* **WHAT IS ASKED**: Repeat the listing below word for word, starting at the line containing "Task: Select the 背景 layer thumbnail" and going down to the line containing "Action: (x=852, y=352)", with both of those lines included. Leave the pictures out of your answer.

* **SUPPLIED MATERIAL**:
---

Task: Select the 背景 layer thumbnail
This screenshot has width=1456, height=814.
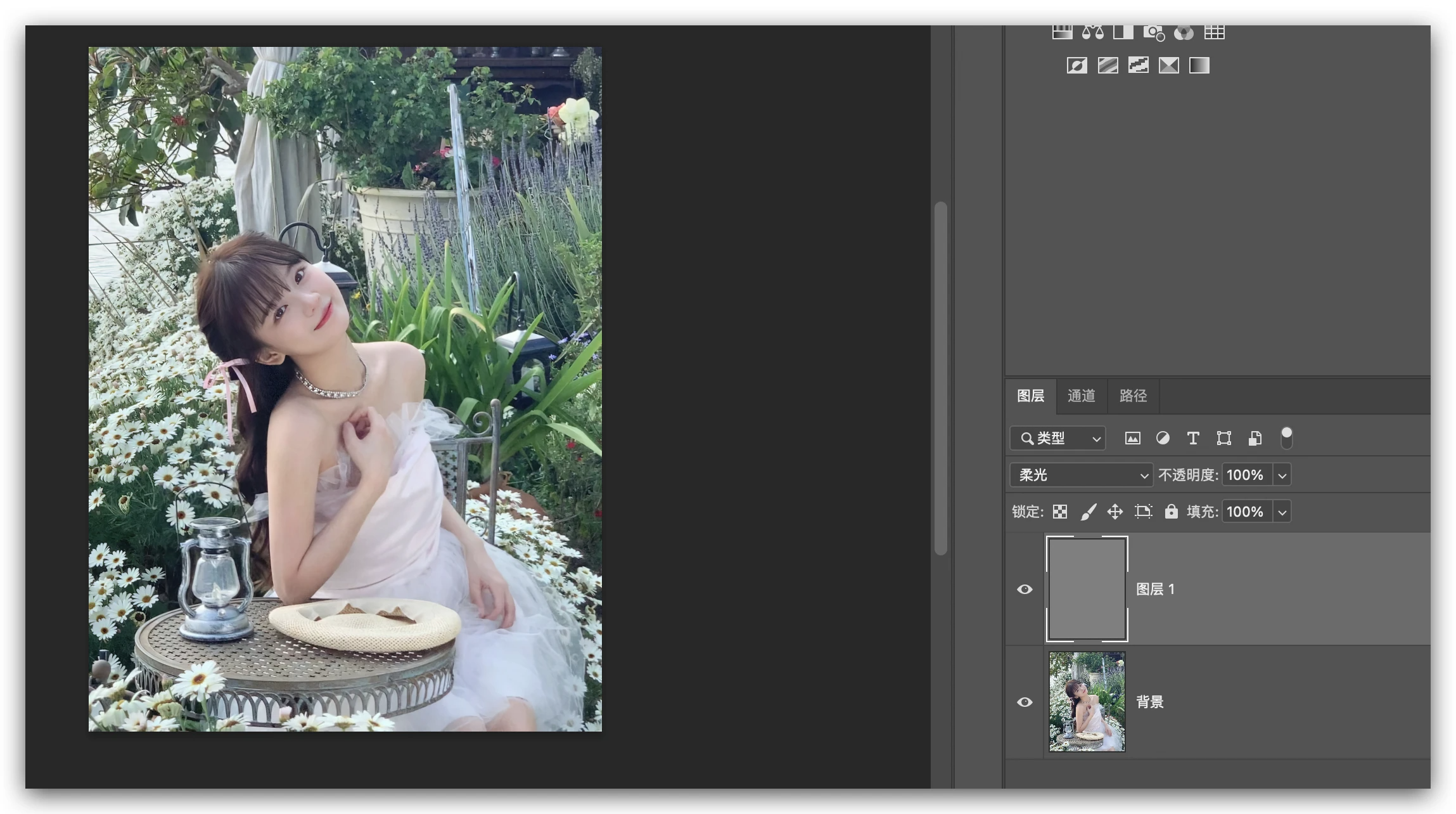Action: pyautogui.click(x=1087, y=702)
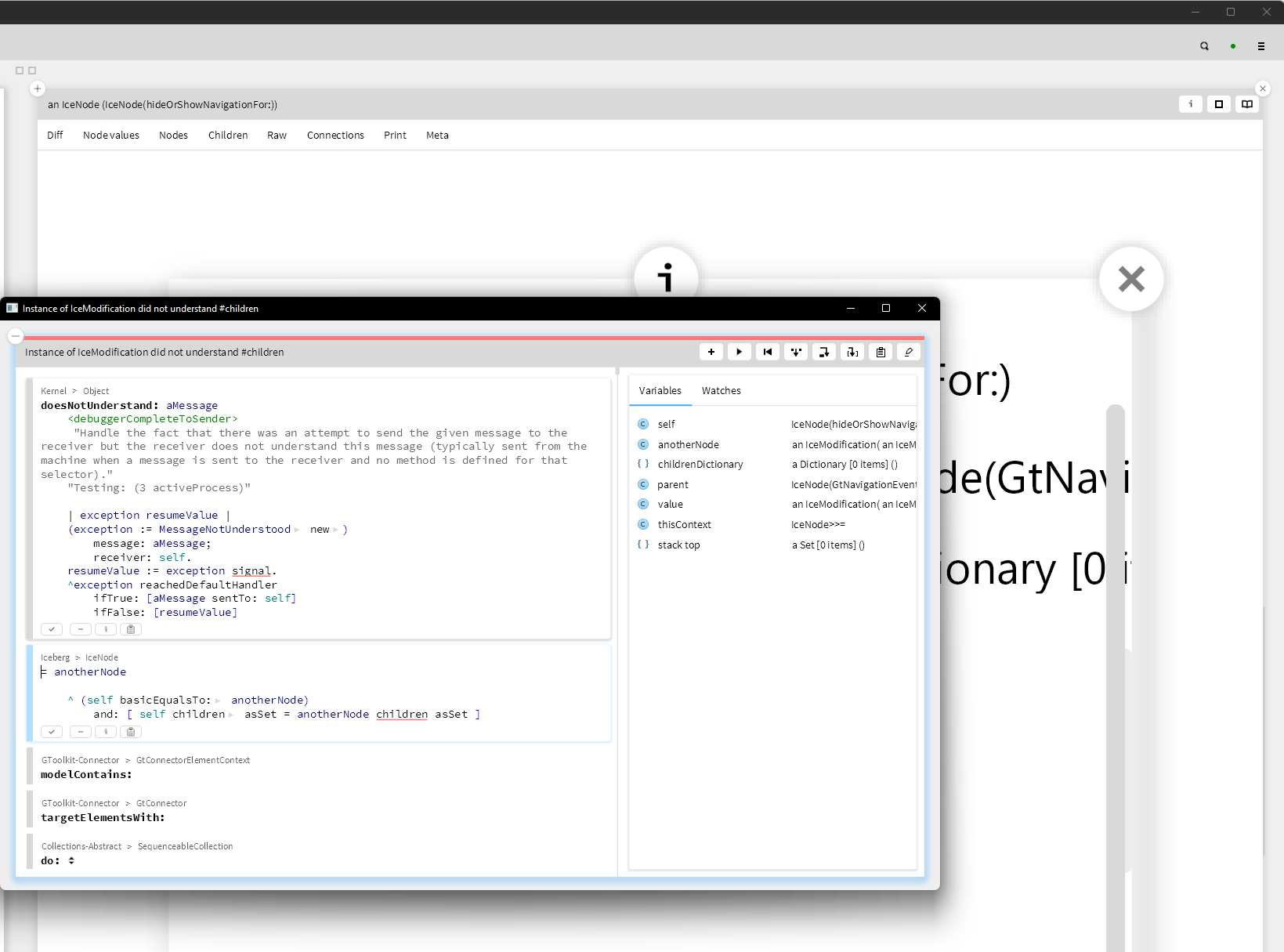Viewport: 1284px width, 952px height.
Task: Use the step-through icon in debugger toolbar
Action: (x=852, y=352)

---

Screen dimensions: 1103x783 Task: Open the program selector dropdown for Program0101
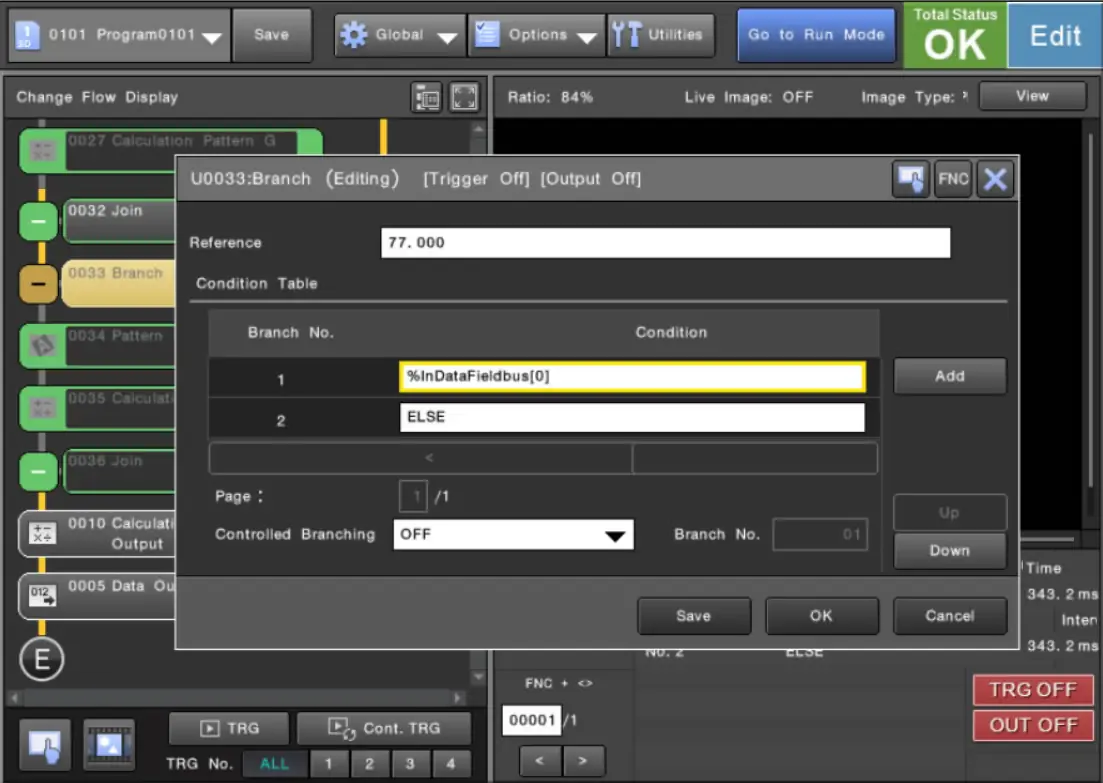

---

* **FULL OUTPUT**:
Task: Select the 背景 layer thumbnail
This screenshot has width=1456, height=814.
Action: pyautogui.click(x=1087, y=702)
Viewport: 1284px width, 952px height.
Task: Use the step-through icon in debugger toolbar
Action: (x=852, y=352)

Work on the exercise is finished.